Sandoval v. State, No. 01-17-00530-CR, 2019 Tex.App.LEXIS 984 (Tex.App.—Houston [1st Dist.] Feb. 12, 2019) (designated for publication) [commitment questions]

        Under Barajas v. State, 93 S.W.3d 36, 38 (Tex.Crim.App. 2002), and Jacobs v. State, 560 S.W.3d 205, 212 (Tex.Crim.App. 2018), the trial court has broad discretion over the process of selecting a jury, so appellate courts should not disturb a trial court’s ruling on the propriety of a voir dire question absent an abuse of discretion. An abuse of discretion occurs when a proper question about a proper area of inquiry is prohibited or when an improper question is allowed. The trial court’s voir dire limitation must render the trial fundamentally unfair.

        Under Sanchez v. State, 165 S.W.3d 707, 712 (Tex.Crim.App. 2005), improper commitment questions are prohibited to ensure that the jury will listen to the evidence with an open mind that is impartial and without bias or prejudice, and render a verdict based upon that evidence. Commitment questions require a venireman to promise that he will base his verdict on specific set of facts before he has heard evidence, much less all the evidence in its proper context.

        Under Standefer v.

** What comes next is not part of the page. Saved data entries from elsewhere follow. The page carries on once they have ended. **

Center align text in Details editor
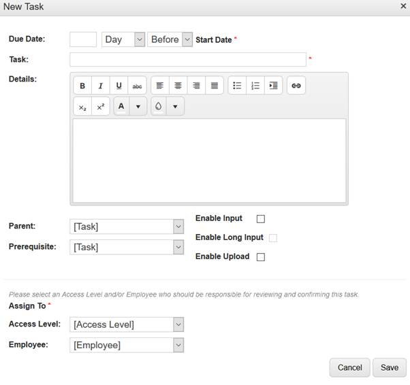This screenshot has width=410, height=385. [178, 86]
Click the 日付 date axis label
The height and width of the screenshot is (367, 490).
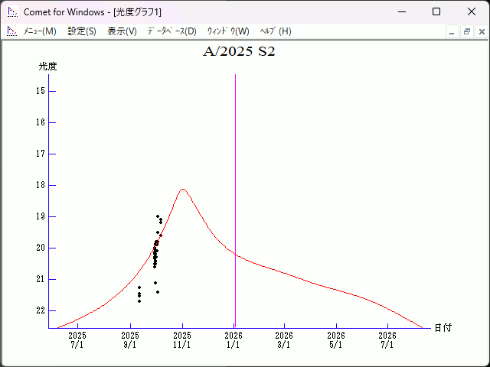(443, 328)
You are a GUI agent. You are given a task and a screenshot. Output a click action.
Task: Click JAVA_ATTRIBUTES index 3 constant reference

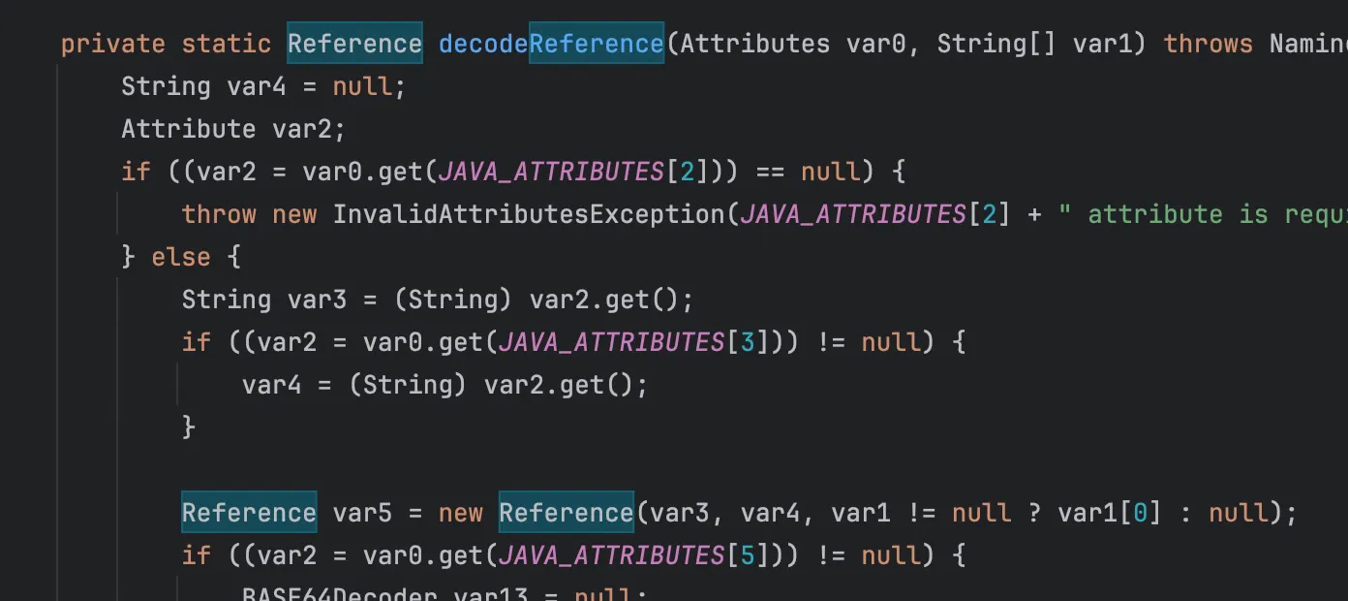tap(610, 342)
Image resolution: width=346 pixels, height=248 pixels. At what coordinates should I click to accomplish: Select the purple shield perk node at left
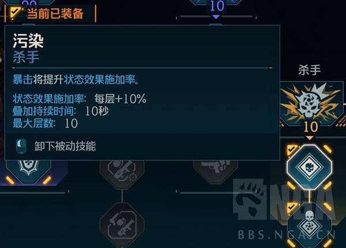(x=29, y=172)
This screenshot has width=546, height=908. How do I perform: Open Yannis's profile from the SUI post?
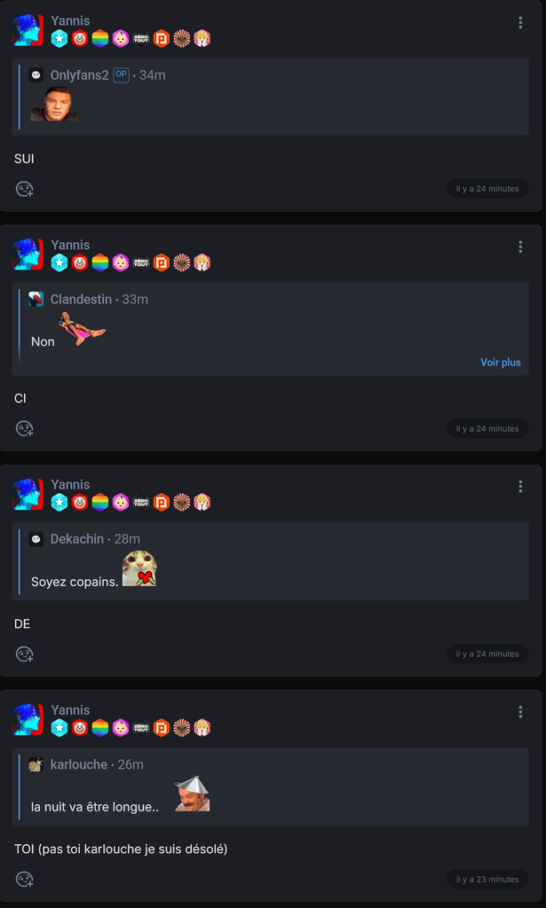70,21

State, 59 S.W.3d 177, 179–184 (Tex.Crim.App. 2001), to determine whether a voir dire question is an improper commitment question: (1) the trial court must determine whether the question is a commitment question (commits a prospective juror to resolve, or to refrain from resolving, an issue a certain way after learning a particular fact, usually eliciting a “yes” or “no” response, but can be open-ended if it asks the juror to set hypothetical parameters for his decision-making); (2) if the question is a commitment question, decide whether it is proper (if it would result in a valid challenge for cause, it is proper, with cause being where the juror possesses a bias against a phase of the law on which the State or defendant is entitled to rely, or would hold the State to a burden of proof higher than beyond a reasonable doubt); and (3) if the question gives rise to a valid challenge for cause, determine whether it contains only those facts necessary to test whether a prospective juror is challengeable for cause.